5. A questo punto qualche osservazione in più è necessaria.
Anzitutto di metodo. Lascia perplessi come si possa parlare di avvento di un nuovo tipo di società senza alcun riferimento all’influenza esercitata dai sistemi normativi, senza menzionare le scelte di politica legislativa, i modi di deliberazione e, infine, le soggettività decidenti. Tutti elementi indispensabili per una ricerca completa. E ciò dovrebbe valere anche all’interno di un’indagine che voglia dirsi soltanto ‘sociologica’ se è vero, come Weber ci ha insegnato, che per tentare di condurla correttamente non si può ignorare lo stretto rapporto intercorrente tra la società, i sistemi giuridici e le forme di consenso/legittimazione. Se si trascura questo nesso si rischia di procedere ad un’analisi incompleta e, in alcuni casi, condizionata ideologicamente (cioè da una falsa coscienza).
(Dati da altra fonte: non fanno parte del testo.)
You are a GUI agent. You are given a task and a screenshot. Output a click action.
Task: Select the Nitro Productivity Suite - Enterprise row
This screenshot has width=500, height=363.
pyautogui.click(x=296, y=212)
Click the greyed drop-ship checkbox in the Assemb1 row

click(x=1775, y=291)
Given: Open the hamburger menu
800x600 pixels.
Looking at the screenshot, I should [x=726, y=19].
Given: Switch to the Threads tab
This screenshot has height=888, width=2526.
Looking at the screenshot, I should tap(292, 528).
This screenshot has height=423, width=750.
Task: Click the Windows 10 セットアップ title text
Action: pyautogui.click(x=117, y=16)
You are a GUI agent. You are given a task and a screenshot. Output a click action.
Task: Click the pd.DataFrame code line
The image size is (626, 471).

Che senso ha, ad esempio, affermare che non esistono più le classi sociali e, qualche pagina più avanti, affrontando il problema di come evitare che le disuguaglianze si trasmettano da una generazione all’altra (all’interno della stessa ‘classe’?), arrivare a concludere che per risolvere il problema «gioca un ruolo determinante la capacità dei genitori di offrire vantaggi educativi ai propri figli, ad esempio trasferendosi in una regione servita da buone scuole» (p. 34)? Chi decide? Come si è deciso? Quale il criterio di scelta politica? Quale l’orientamento ideale? In base a quali principi di diritto? E, poi, per semplice logica, come si riducono le disuguaglianze tra generazioni pensando ad un sistema scolastico ove solo i genitori in grado di trasferirsi in una regione servita da buone scuole possono dare una soddisfacente istruzione ai propri figli?
6. C’è poi un ultimo punto. Si è davvero così sicuri che alcuni «storici spartiacque» appartengano ormai al passato? Davvero differenze di classe e divisioni religiose non c’entrano proprio niente con le società europee di oggi? Anche qui un esempio. Alle pagg. 11 e 12 del Rapporto si legge che ciò che fa la differenza tra le diverse economie della conoscenza, ciò che fa di una tale economia un’economia di successo è la capacità di ogni comunità politica (sia essa statale, regionale o sovranazionale) di «attrarre» al suo interno «la cosiddetta “classe creativa”, composta di individui che, in un modo o nell’altro, danno corpo alla conoscenza piuttosto che eseguire un compito specifico o di routine». Ora, questa “creative class”, composta da individui che «danno corpo alla conoscenza», è quella stessa world business class o global business community che si autorappresenta come élite mondiale capace di dare valore aggiunto alla società e all’economia della conoscenza attraverso una rete transnazionale di insegnamento di discipline di gestione, di best-sellers sul re-engineering manageriale, di workshop, di networking, di lobbyng frenetica, di think tank e di federazioni corporative.
Il punto è che mentre in Europa – secondo quanto afferma il Rapporto BEPA – «il vecchio spartiacque politico della classe» va scomparendo velocemente, la cosiddetta “creative class” è tra i pochissimi gruppi sociali che, per ironia della storia, osa ancora rivendicare la qualifica di “classe”.
Per tacere poi delle fratture religiose che nell’attuale Europa sembrerebbero tutt’altro che ricomposte e sanate definitivamente.